- [STUDY TEXT]:

◇ ◇ ◇ ◇ ◇ ◇ ◇

Today, I was made aware of this report [below] on the Disparities in Women’s Health Activities, esp. Preventive Services for Women. I suggest that you pass this report on to all in your community. America needs to demand better.–KAS
Yesterday, as part of the implementation of the Affordable Care Act, the independent, nonpartisan Institute of Medicine released a critically important report on preventive health care for women. This report recommends that important preventive services should be covered by health insurance at no out-of-pocket cost to women, including annual well-woman visits, contraception and other services The Department of Health and Human Services (HHS) is reviewing these historic recommendations and is expected to act in the next few days to add these essential no-cost benefits to every new health plan.
Click here to sign the petition to HHS Secretary Kathleen Sebelius and declare your support for affordable preventive services for women.
The Affordable Care Act requires all new health insurance plans to cover a list of preventive health services and provide these services with no out-of-pocket expenses. Services critical to women’s health should be on this list.
Adequate, affordable health insurance has been out of reach for many women, but now change is here. This is a long-awaited moment for women in America and yet another way to keep the promise of our new health care law.
NOTES ON THE REPORT
Clinical Preventive Services for Women: Closing the Gaps
July 19, 2011
Biomedical and Health Research, Select Populations and Health
Board on Population Health and Public Health Practice
As a centerpiece of the Patient Protection and Affordable Care Act (ACA) of 2010, the focus on preventive services is a profound shift from a reactive system that primarily responds to acute problems and urgent needs to one that helps foster optimal health and well-being. The ACA addresses preventive services for both men and women of all ages, and women in particular stand to benefit from additional preventive health services. The inclusion of evidence-based screenings, counseling and procedures that address women’s greater need for services over the course of a lifetime may have a profound impact for individuals and the nation as a whole.

◇ ◇ ◇ ◇ ◇ ◇ ◇

- [DATASET RECORDS]:
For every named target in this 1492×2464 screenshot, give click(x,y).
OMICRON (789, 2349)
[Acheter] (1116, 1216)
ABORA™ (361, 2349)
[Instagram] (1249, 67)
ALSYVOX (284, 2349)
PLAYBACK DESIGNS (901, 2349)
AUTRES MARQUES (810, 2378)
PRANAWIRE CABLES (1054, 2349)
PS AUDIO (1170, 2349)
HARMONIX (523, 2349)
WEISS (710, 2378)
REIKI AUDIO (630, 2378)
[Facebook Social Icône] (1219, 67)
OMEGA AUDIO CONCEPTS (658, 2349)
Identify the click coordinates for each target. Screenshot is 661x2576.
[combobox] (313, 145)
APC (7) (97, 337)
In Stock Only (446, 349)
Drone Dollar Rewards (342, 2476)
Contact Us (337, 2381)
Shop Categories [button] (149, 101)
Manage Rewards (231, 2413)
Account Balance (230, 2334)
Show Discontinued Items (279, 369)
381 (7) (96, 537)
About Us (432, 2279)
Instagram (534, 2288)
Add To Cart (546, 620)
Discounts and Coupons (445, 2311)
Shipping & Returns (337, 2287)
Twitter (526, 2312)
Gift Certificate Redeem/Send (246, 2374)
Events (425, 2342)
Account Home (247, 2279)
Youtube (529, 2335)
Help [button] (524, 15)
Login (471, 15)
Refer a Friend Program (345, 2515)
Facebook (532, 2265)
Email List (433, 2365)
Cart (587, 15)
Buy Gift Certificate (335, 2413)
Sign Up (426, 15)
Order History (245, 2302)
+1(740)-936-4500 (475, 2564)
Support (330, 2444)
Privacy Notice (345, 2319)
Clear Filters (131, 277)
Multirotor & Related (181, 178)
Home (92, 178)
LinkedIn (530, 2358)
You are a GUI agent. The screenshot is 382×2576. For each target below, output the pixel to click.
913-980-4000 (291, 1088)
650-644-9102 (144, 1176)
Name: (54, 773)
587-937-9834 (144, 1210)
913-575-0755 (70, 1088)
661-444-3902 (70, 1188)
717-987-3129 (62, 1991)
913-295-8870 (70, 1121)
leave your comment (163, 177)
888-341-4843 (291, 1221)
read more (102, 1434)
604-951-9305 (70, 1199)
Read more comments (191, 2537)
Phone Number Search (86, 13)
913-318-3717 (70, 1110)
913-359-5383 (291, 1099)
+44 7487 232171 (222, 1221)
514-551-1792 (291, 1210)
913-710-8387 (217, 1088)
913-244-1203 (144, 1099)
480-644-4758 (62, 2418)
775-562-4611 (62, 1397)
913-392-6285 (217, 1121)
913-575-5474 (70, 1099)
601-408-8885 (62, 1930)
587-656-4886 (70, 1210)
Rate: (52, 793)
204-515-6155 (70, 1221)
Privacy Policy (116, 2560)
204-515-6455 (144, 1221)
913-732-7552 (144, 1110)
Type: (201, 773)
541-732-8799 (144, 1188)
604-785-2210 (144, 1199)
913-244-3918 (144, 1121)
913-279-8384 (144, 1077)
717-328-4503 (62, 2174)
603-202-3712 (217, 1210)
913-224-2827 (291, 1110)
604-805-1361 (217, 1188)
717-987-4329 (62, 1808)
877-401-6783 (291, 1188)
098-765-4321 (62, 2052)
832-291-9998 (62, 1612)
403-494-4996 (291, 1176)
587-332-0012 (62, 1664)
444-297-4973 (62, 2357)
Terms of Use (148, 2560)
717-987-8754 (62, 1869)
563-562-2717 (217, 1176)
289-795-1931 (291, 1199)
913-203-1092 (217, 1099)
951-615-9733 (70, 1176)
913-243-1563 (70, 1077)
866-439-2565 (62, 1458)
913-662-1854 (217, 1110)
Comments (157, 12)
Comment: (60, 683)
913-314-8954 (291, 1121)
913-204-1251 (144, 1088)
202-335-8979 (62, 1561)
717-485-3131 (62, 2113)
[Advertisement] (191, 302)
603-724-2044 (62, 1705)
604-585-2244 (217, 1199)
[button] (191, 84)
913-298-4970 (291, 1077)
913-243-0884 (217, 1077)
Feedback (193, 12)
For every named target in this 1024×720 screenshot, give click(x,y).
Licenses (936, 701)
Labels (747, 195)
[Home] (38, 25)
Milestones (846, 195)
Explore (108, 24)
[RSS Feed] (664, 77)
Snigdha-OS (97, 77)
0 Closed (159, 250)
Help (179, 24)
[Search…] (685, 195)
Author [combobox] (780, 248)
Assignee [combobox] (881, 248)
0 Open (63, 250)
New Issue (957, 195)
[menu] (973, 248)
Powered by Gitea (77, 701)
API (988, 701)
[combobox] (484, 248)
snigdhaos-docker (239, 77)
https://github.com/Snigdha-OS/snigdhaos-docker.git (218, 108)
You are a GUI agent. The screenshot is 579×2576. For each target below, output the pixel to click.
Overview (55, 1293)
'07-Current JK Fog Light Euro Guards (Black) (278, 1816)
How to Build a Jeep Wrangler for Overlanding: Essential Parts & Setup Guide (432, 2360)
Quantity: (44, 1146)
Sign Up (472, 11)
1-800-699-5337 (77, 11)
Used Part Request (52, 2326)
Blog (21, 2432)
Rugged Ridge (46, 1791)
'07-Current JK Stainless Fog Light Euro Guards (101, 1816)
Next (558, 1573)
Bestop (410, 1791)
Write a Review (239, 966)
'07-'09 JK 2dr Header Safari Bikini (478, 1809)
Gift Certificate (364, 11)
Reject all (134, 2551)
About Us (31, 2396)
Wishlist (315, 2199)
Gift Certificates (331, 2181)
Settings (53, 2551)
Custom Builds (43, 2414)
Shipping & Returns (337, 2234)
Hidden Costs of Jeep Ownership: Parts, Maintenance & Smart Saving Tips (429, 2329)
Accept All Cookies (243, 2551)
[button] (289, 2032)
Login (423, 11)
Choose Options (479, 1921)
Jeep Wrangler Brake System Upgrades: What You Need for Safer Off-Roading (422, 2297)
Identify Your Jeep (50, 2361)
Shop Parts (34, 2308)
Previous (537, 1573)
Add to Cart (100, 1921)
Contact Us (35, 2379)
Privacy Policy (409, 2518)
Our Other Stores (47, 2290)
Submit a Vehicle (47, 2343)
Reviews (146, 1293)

◇ ◇ ◇ ◇ ◇ ◇ ◇

- [ABOUT THIS EXERCISE]:
Answer from the text on preventive health care for women:
(a) Which institute released the report on preventive health care for women?
(b) What date appears under the report title "Clinical Preventive Services for Women: Closing the Gaps"?
(c) In what year was the Patient Protection and Affordable Care Act passed?

- [ANSWER BELOW]:
(a) The Institute of Medicine
(b) July 19, 2011
(c) 2010